[Records from a dataset]
[Start of Attachment]

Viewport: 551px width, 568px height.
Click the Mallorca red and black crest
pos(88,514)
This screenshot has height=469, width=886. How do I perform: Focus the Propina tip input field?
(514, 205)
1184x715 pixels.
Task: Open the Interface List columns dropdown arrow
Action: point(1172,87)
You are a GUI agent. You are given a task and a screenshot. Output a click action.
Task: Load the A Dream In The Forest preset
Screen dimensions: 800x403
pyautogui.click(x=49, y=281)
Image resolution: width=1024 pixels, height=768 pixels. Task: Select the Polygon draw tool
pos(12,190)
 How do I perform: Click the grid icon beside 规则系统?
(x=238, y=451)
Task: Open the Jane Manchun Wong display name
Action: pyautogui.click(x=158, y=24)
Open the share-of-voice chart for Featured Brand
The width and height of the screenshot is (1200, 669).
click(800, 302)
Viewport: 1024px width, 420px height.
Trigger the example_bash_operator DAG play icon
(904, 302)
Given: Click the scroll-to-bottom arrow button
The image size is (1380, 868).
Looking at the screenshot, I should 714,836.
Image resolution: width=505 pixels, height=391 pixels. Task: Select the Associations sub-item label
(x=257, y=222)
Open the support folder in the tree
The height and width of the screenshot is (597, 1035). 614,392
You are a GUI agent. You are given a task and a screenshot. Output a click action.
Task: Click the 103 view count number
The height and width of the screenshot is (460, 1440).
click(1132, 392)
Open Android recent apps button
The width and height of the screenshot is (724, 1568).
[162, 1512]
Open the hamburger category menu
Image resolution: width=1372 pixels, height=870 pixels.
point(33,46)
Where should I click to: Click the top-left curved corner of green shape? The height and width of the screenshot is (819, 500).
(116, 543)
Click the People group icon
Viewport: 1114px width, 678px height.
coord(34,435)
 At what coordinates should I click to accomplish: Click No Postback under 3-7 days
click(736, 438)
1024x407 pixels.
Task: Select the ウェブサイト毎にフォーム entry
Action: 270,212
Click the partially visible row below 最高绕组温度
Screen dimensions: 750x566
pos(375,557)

[End of Attachment]

▶ WHAT IS BEING ASKED
Write out exactly the final stretch of the records: the line containing "Click the partially visible row below 最高绕组温度" and every line after it, through the last, and nothing else.

▶ SOLUTION FOR THIS PROBLEM
Click the partially visible row below 最高绕组温度
Screen dimensions: 750x566
pos(375,557)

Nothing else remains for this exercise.